• Exercise data
☆ ☆ ☆ ☆

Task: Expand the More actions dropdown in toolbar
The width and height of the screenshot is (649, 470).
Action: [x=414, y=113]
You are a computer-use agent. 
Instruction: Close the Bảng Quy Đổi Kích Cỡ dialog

☆ ☆ ☆ ☆

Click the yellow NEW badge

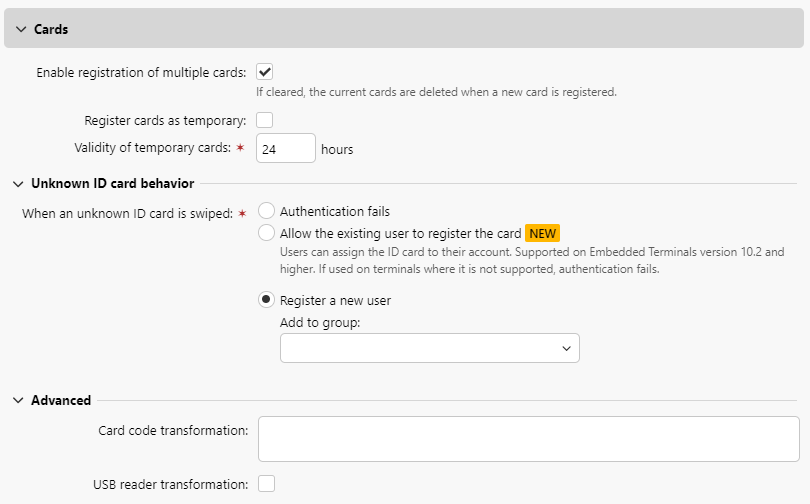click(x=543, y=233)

☆ ☆ ☆ ☆

• Instructions to follow
Print exactly the lines above from the one with "You are a computer-use agent." to the one with "Instruction: Close the", including both.

• The answer
You are a computer-use agent. 
Instruction: Close the Bảng Quy Đổi Kích Cỡ dialog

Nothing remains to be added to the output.